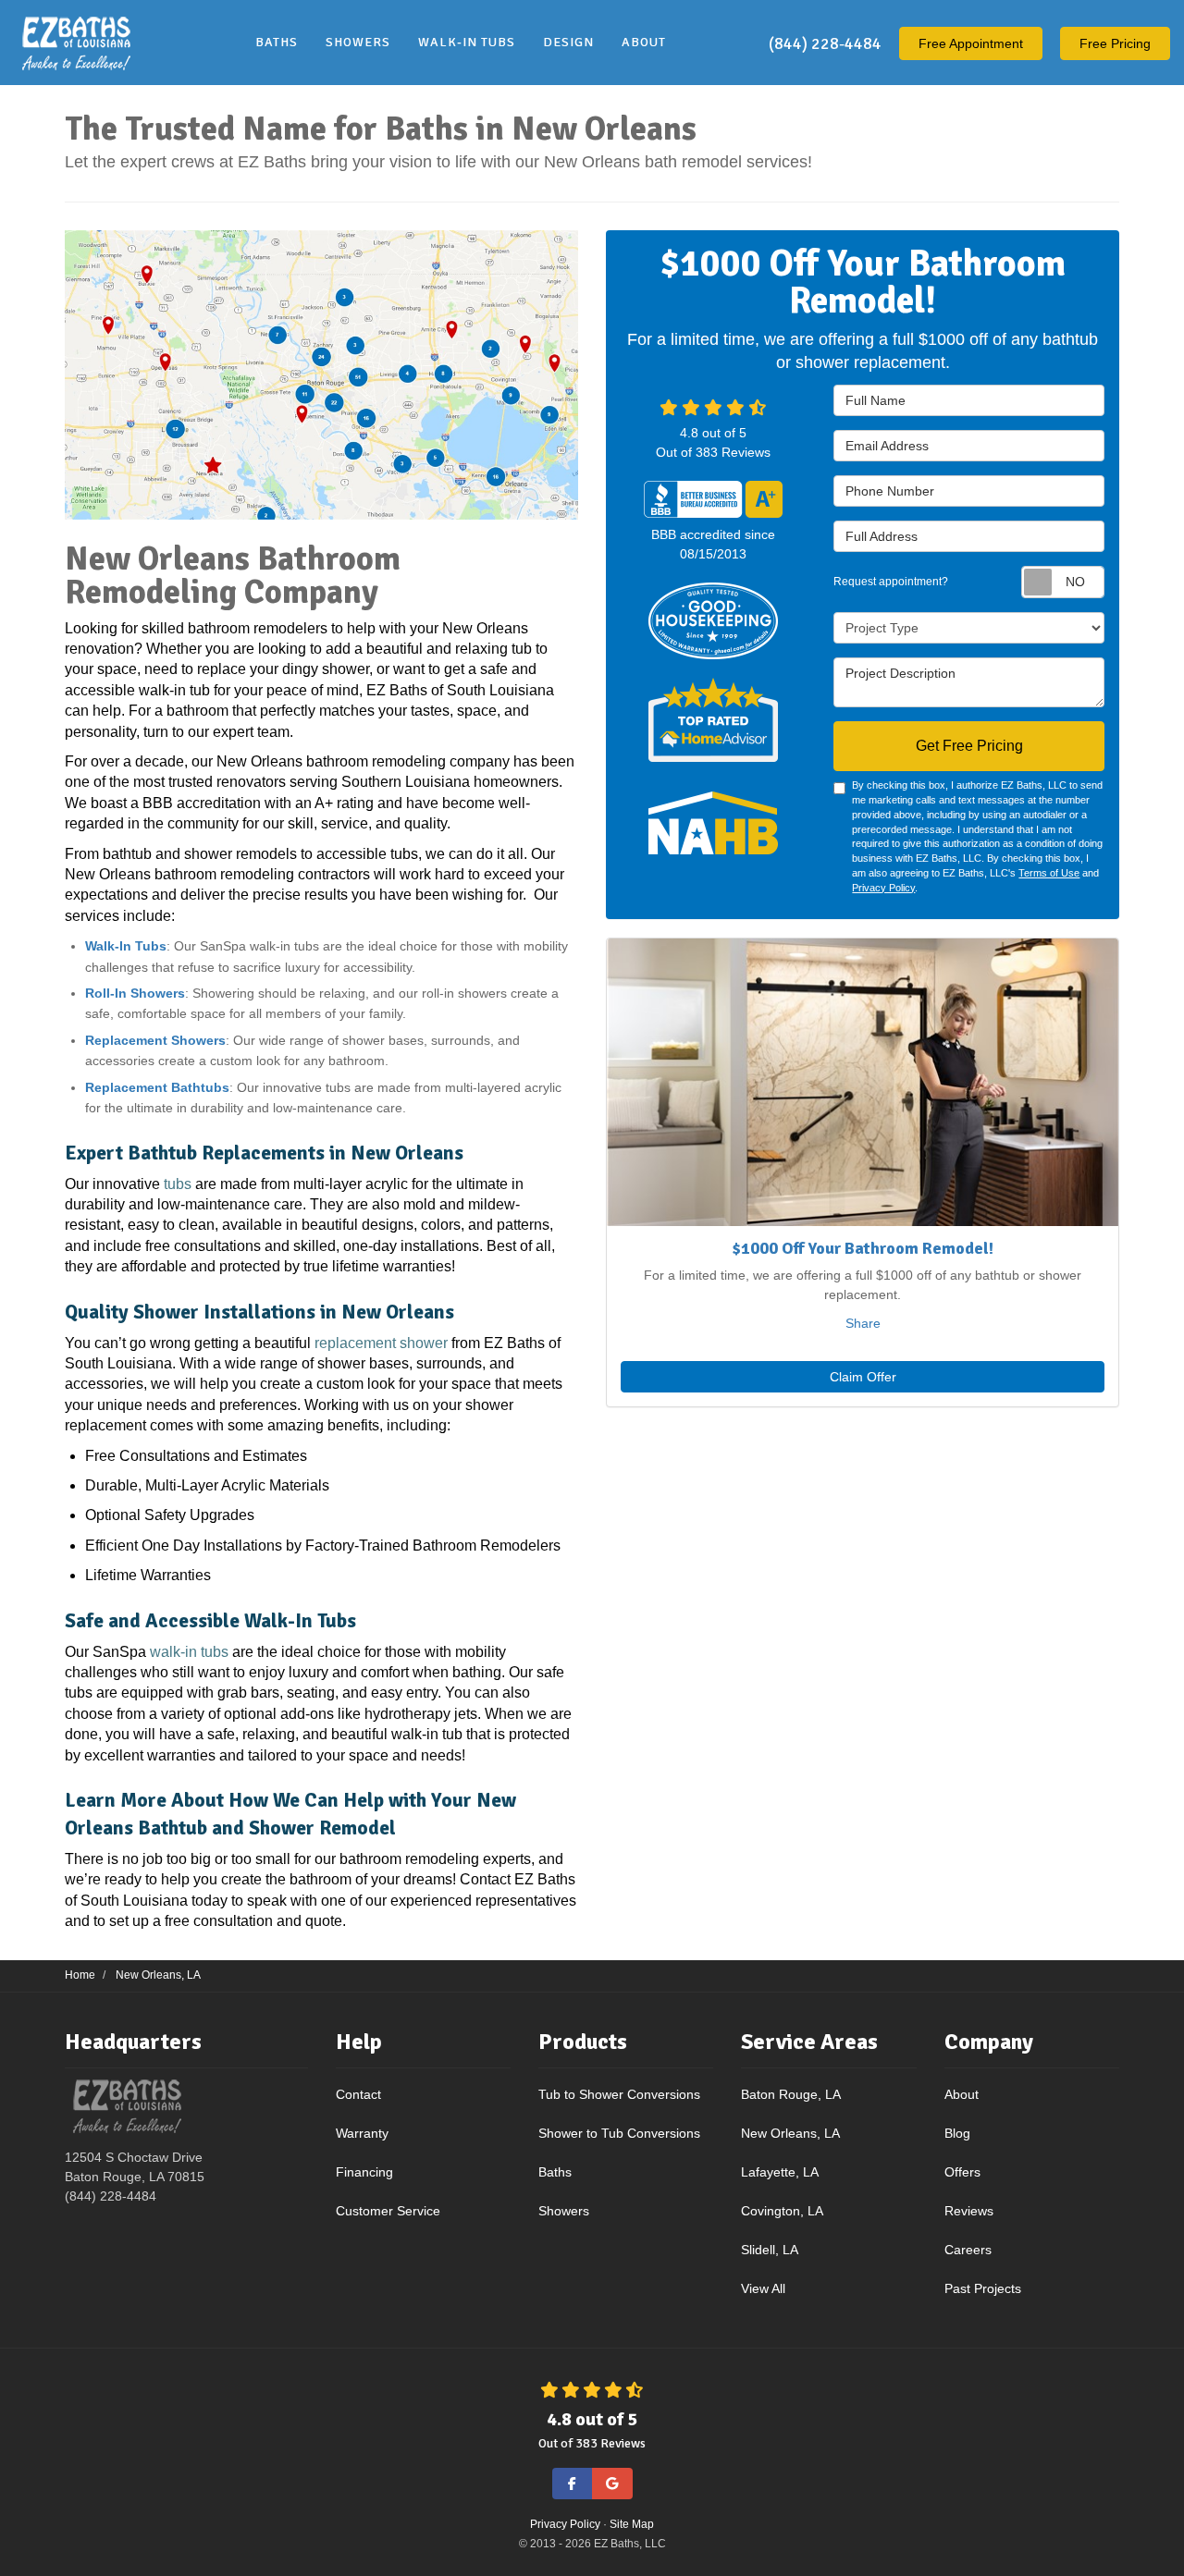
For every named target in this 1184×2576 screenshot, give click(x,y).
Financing (364, 2172)
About (961, 2094)
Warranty (362, 2133)
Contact (358, 2094)
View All (763, 2288)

Task >> Return each of the lines exactly as they appear above, with no images.

Output of the task >>
For every named target in this 1184×2576 screenshot, give click(x,y).
Financing (364, 2172)
About (961, 2094)
Warranty (362, 2133)
Contact (358, 2094)
View All (763, 2288)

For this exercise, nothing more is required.